__Aim of the exercise__
Reproduce the entries below, starting at the very beginning and going on through the line that contains "tap(512, 55)", with both ends included. Leave the pictures out of your copy.

__Information shown__
+===+

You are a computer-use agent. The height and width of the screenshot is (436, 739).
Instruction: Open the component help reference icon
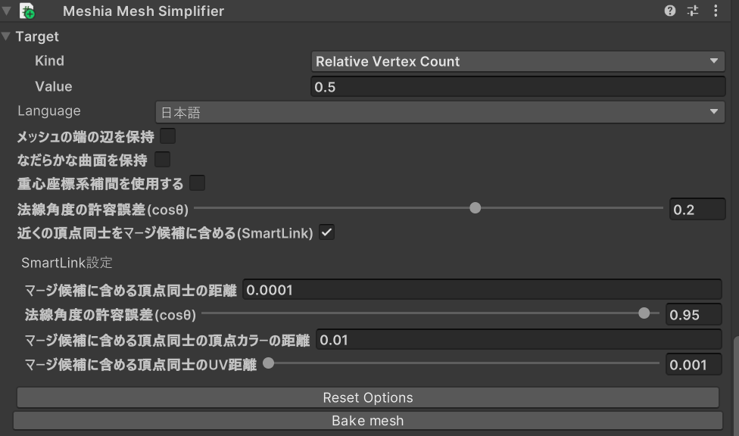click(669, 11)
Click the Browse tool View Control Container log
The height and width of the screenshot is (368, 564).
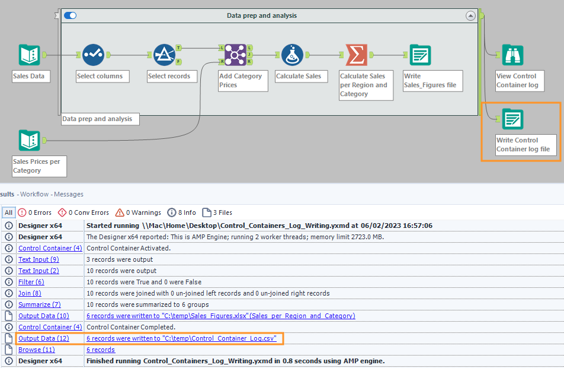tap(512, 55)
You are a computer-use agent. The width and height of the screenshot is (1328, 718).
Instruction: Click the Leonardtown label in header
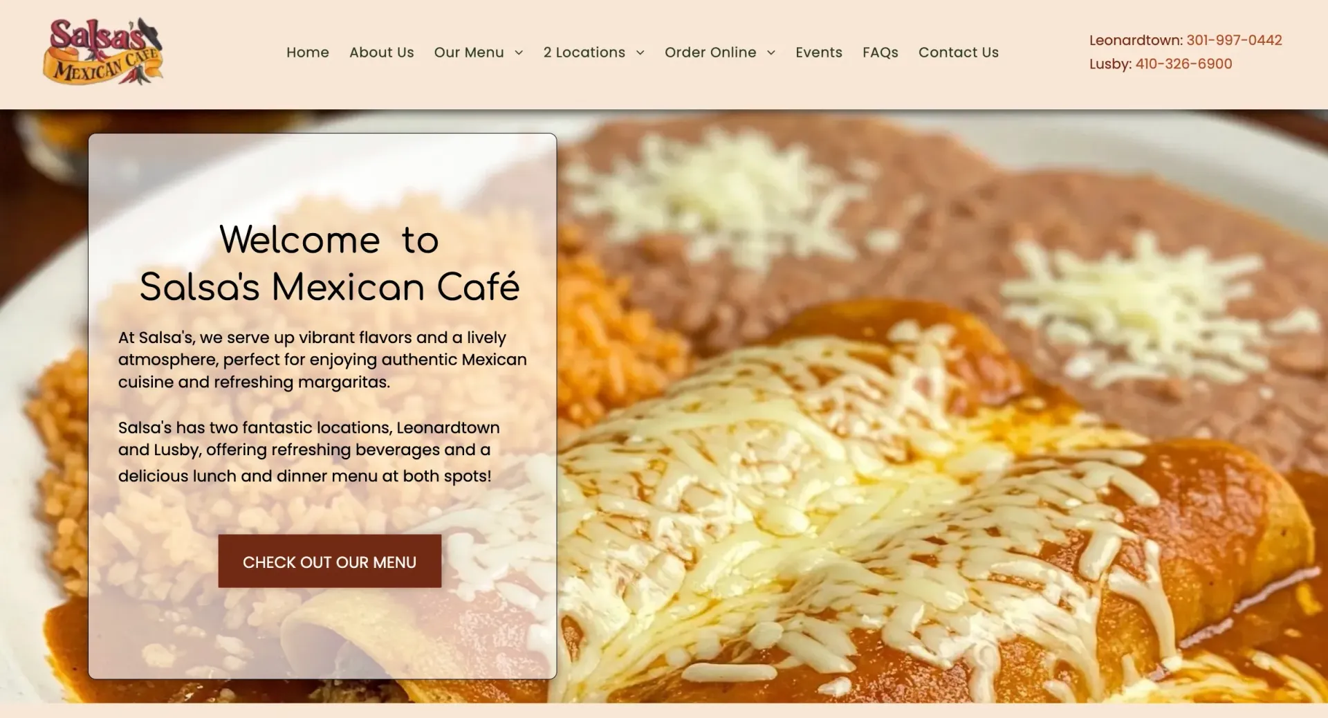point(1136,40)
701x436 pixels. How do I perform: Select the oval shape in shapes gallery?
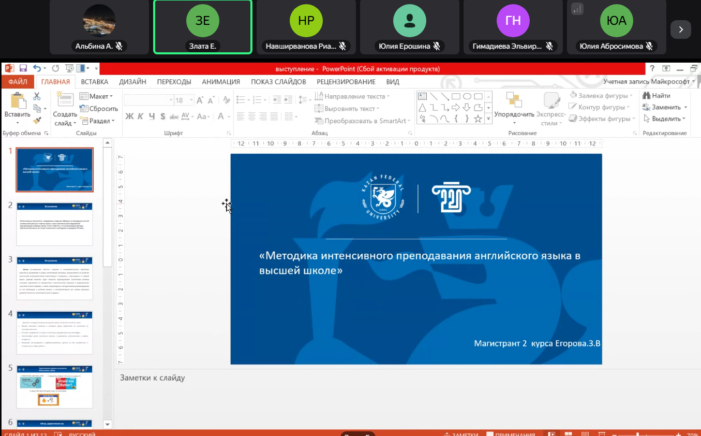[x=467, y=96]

+===+

__Result of the exercise__
You are a computer-use agent. The height and width of the screenshot is (436, 739).
Instruction: Open the component help reference icon
click(669, 11)
Click the Browse tool View Control Container log
The height and width of the screenshot is (368, 564).
tap(512, 55)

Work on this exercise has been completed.